Legal & Regulatory

CCUS: Big Opportunity and Hard Questions

For the world to avoid a climate catastrophe, carbon capture is likely a necessity, not an option. To meet the Paris Agreement’s objectives—keep warming below 2C and preferably near 1.5C—net zero carbon emissions must be achieved circa 2050, and some carbon dioxide will have to be extracted from the atmosphere. Deployment of carbon capture, utilization, and storage (CCUS) may be essential to these objectives. According to the International Energy Agency (IEA), “Reaching net zero will be virtually impossible without CCUS.”

A window has opened for CCUS in the U.S. The federal Energy Act of 2020 includes authorization for new CCUS demonstration projects and an extension of the “45Q” tax credit eligibility period for CO2 sequestration. The proposed Biden infrastructure plan includes further enhancements to 45Q including direct payments in lieu of tax credits. A federal court threw out the Trump administration’s weak carbon control plan, opening the door for the Biden administration to implement an aggressive climate policy.

These developments expand the opportunities for CCUS, but also set a clock ticking—decisions will have to be made on formulating and meeting carbon emissions targets, including the role of CCUS. This article will identify key issues that American policymakers must resolve to develop a successful CCUS strategy, including for the power industry.

The Need for CCUS

CCUS policy discussions of CCUS in the U.S. are entangled with arguments over the fate of coal-fired power plants. These are distinct issues, and government and industry must make this clear to garner public and political support for carbon capture. Regardless of whether coal-fired power survives, CCUS is likely needed to meet national and global carbon goals.

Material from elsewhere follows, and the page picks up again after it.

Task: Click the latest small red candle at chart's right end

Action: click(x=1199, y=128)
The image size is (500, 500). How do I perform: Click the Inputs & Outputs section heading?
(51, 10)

CCUS is critical to climate strategies because of its adaptability. CCUS can be used to capture CO2 from power generation, heavy industry, hydrogen production, and, through the intermediary of biomass or via direct air capture, from the atmosphere. CCUS also plays a role in what has been called a “just” transition to a low-carbon economy. Not all regions have access to good renewable resources or low-cost natural gas. In some places, ending local fossil fuel production and consumption may be economically and politically infeasible. In these cases, CCUS will be essential to carbon control.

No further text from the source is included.